Punch excision technique for stage II disease is an office or clinic procedure and requires local anesthesia only. I use 2% lidocaine without epinephrine. Multiple lesions can be removed at a single visit. There is minimal postprocedural pain and bleeding. Rapid healing ensues with a low recurrence rate as the offending gland is completely excised. No antibiotics are prescribed. A 4-mm punch biopsy tool is used to remove the draining sinus tract. This allows for minimal tissue destruction preserving skin bridges between excision sites, which assists in healing. Excision sites are then covered with a foam dressing.
Postprocedural care is with a pH-balanced soap such as Dove or Johnson's baby shampoo. Over-the-counter analgesia works well. When there are communicating sinus tracts an unroofing technique can be performed, which converts the sinus tract or the tunnel into an open wound. This is then curetted and treated with a medicated foam.
Treating Stage III
Stage III disease is best treated with wide excision in the operating room under anesthesia. The disease is often extensive, deep with extensive scarring. The punch biopsy technique can be performed for satellite lesions, which may lessen the extent of wide excision.

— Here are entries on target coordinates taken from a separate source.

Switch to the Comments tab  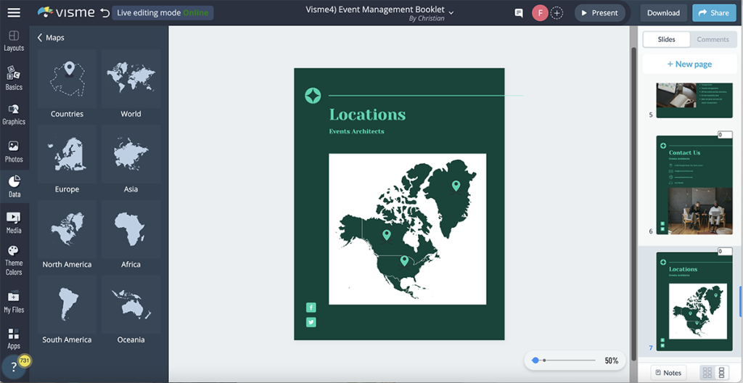[x=713, y=39]
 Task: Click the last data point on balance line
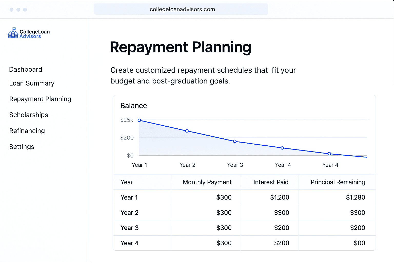click(x=329, y=154)
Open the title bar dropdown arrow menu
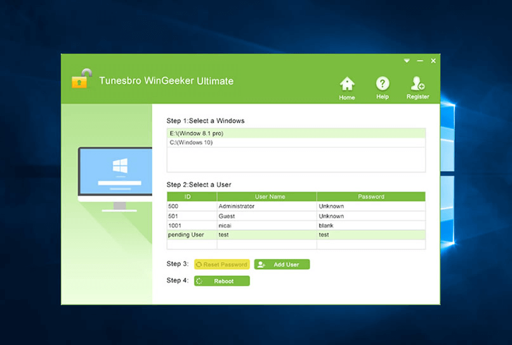The height and width of the screenshot is (345, 512). [407, 61]
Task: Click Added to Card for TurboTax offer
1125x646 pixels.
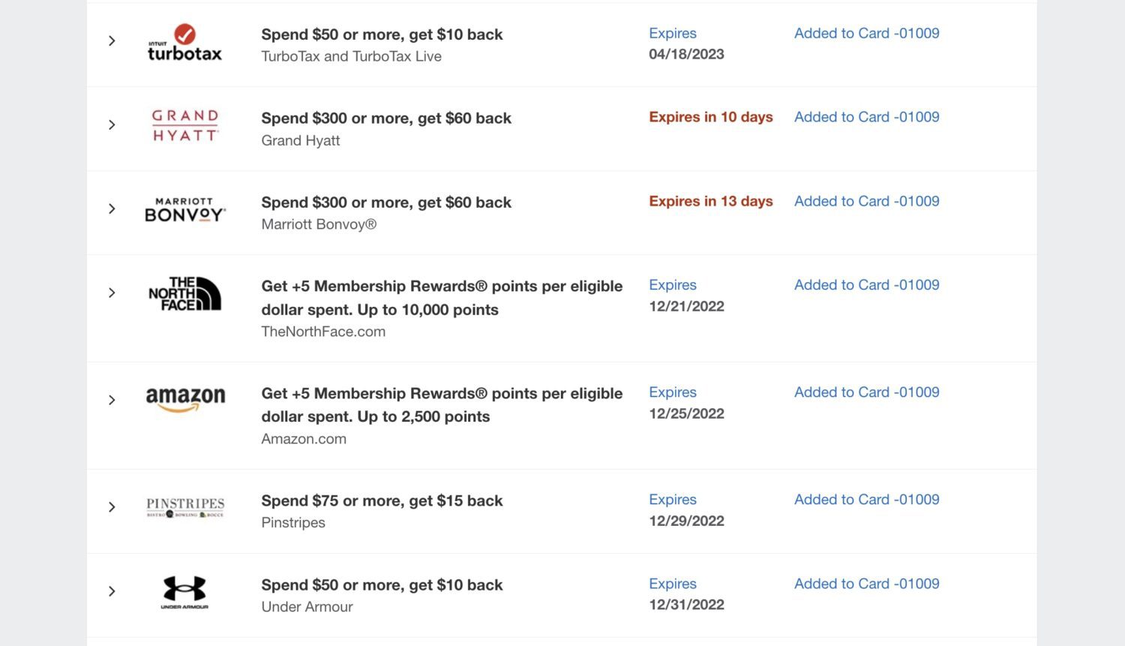Action: pyautogui.click(x=866, y=33)
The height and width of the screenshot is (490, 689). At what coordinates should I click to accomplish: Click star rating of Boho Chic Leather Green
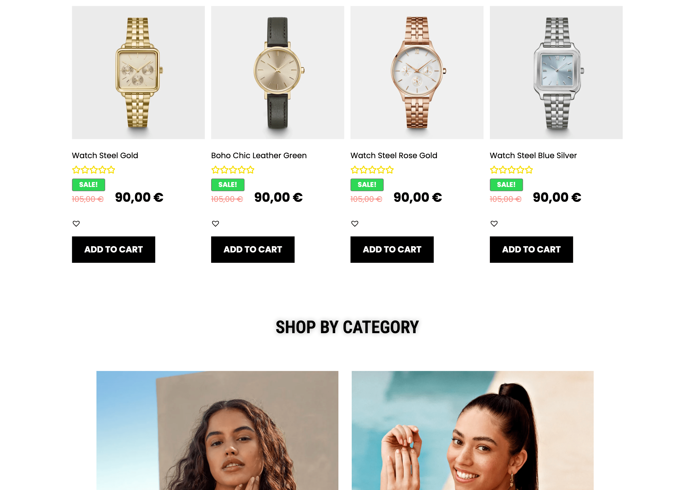click(x=233, y=170)
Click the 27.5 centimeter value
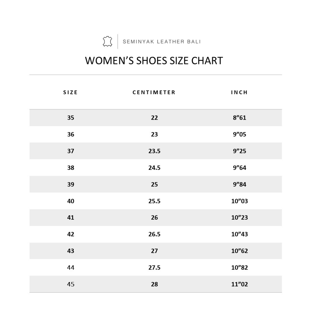 tap(154, 267)
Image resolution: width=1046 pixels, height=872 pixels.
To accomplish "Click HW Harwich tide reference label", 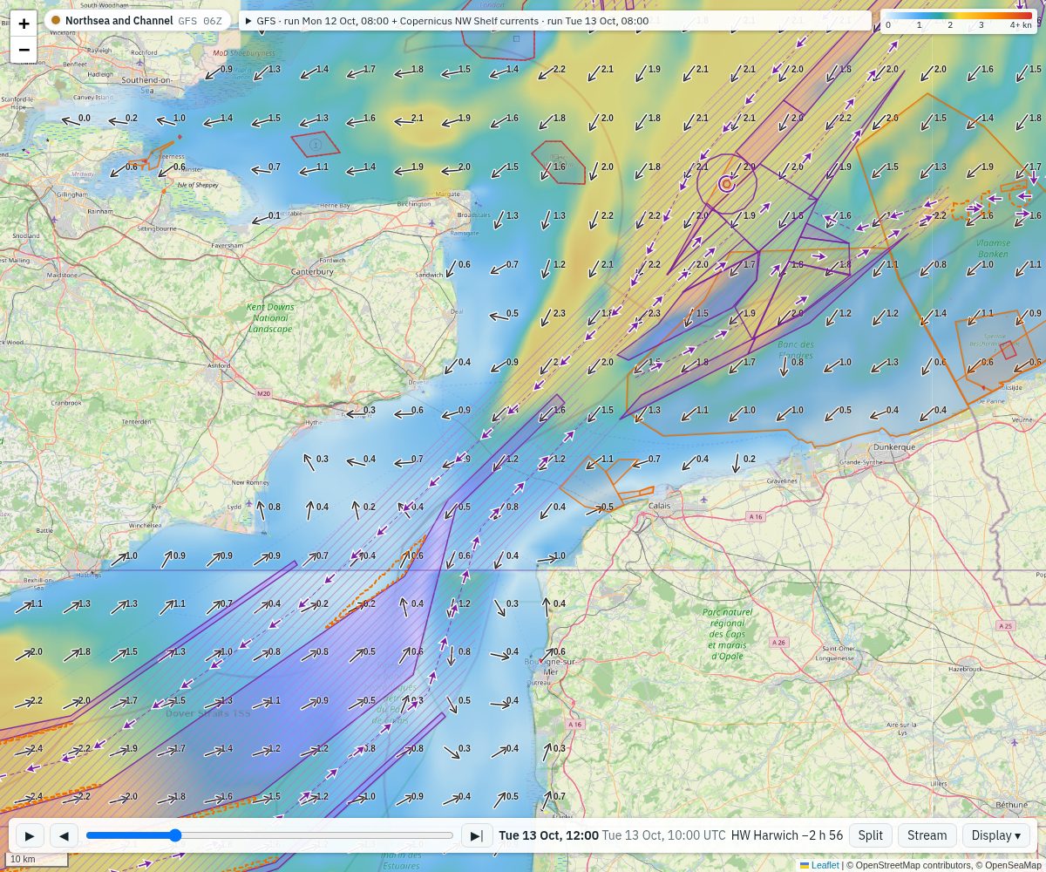I will (x=786, y=835).
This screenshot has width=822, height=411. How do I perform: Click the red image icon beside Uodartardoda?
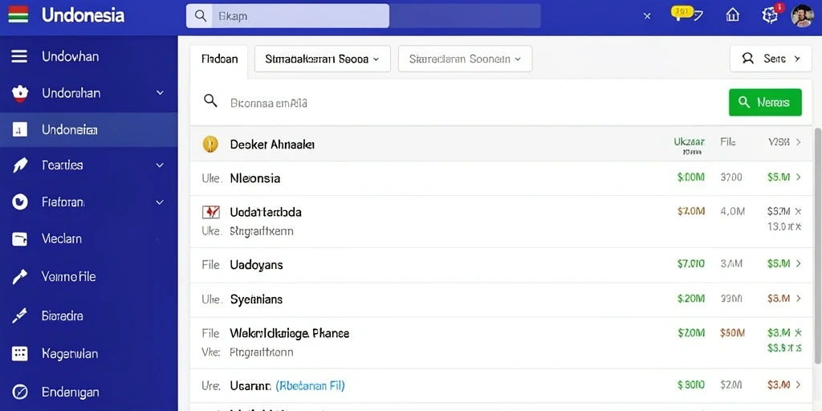(211, 212)
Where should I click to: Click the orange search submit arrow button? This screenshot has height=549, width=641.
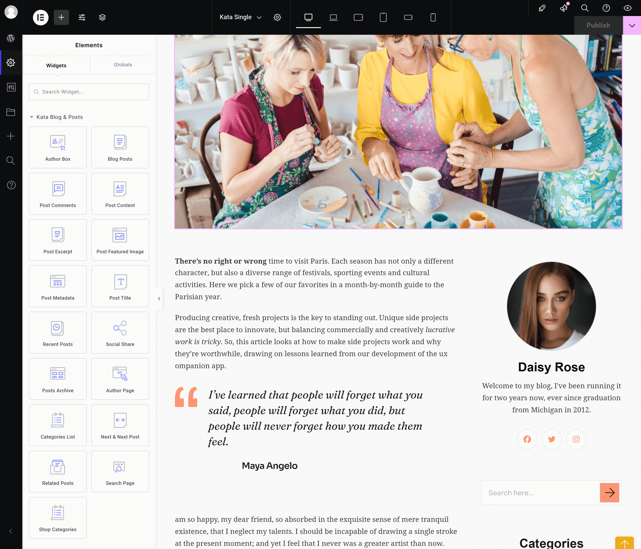click(609, 492)
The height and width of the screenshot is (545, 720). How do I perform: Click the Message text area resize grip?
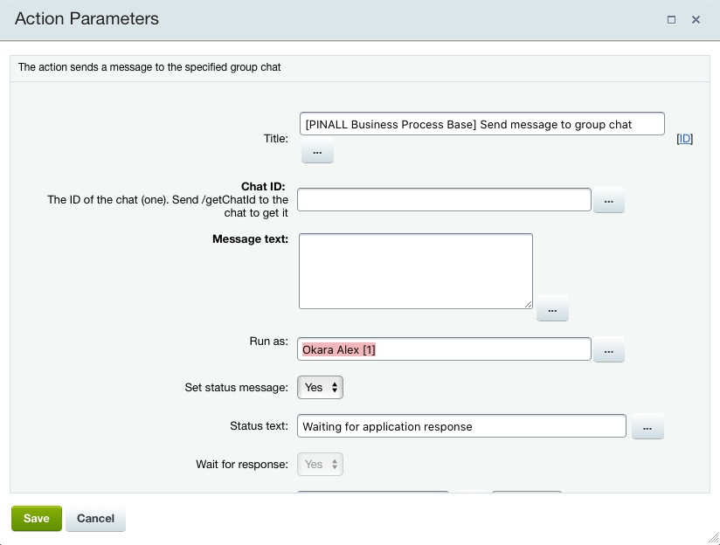pos(528,304)
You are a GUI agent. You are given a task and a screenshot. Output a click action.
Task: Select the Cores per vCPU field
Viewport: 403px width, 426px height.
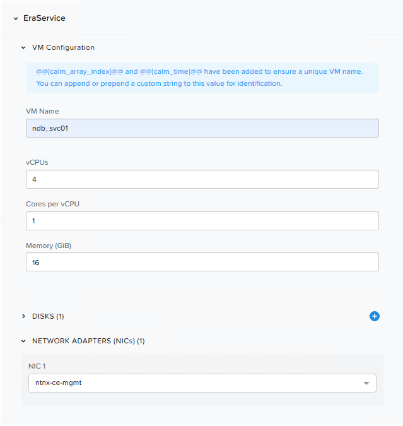click(202, 221)
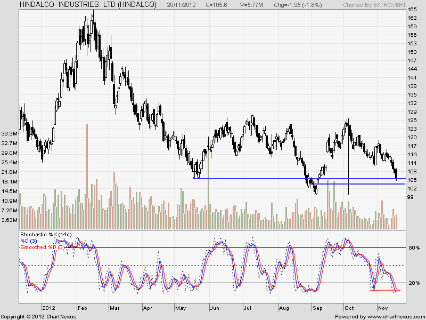The width and height of the screenshot is (426, 320).
Task: Select the blue %D (3) legend label
Action: coord(31,241)
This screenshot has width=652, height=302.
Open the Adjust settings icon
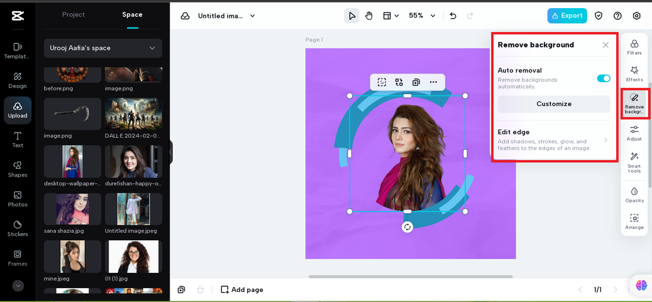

James V. Stillerman, MD, CWSP, FACCWS, is the Medical Director of Samaritan Medical Center for Advanced Wound Care in Watertown, NY. He is board certified in advanced wound care by the American Board of Wound Management and has 35 years of experience including vascular surgery. Dr. Stillerman is a board member for Hospice in Jefferson County, New York. Most recently, he received the SAWC Grand Rounds award for his poster presentation the treatment of enterocutaneuos fistulas. Dr. Stillerman has initiated a wound care lecture series for teaching the medial students and medical residents. He also provides lectures to many of the regional wound care centers. He is currently is developing a wound care treatment template to assist the emergency department, local nursing homes and hospital with wound care and prevention. He also consults via telemedicine as an adjunctive evaluation tool.
Reference
1. Hurley HJ. Axillary hyperhidrosis, apocrine bromhidrosis, hidradenitis suppurativa, and familial benign pemphigus: surgical approach In: Dermatologic Surgery: Principles and Practice (Roenigk RK, Roenigk HH, eds). New York: Marcel Dekker, 1989; 729–39.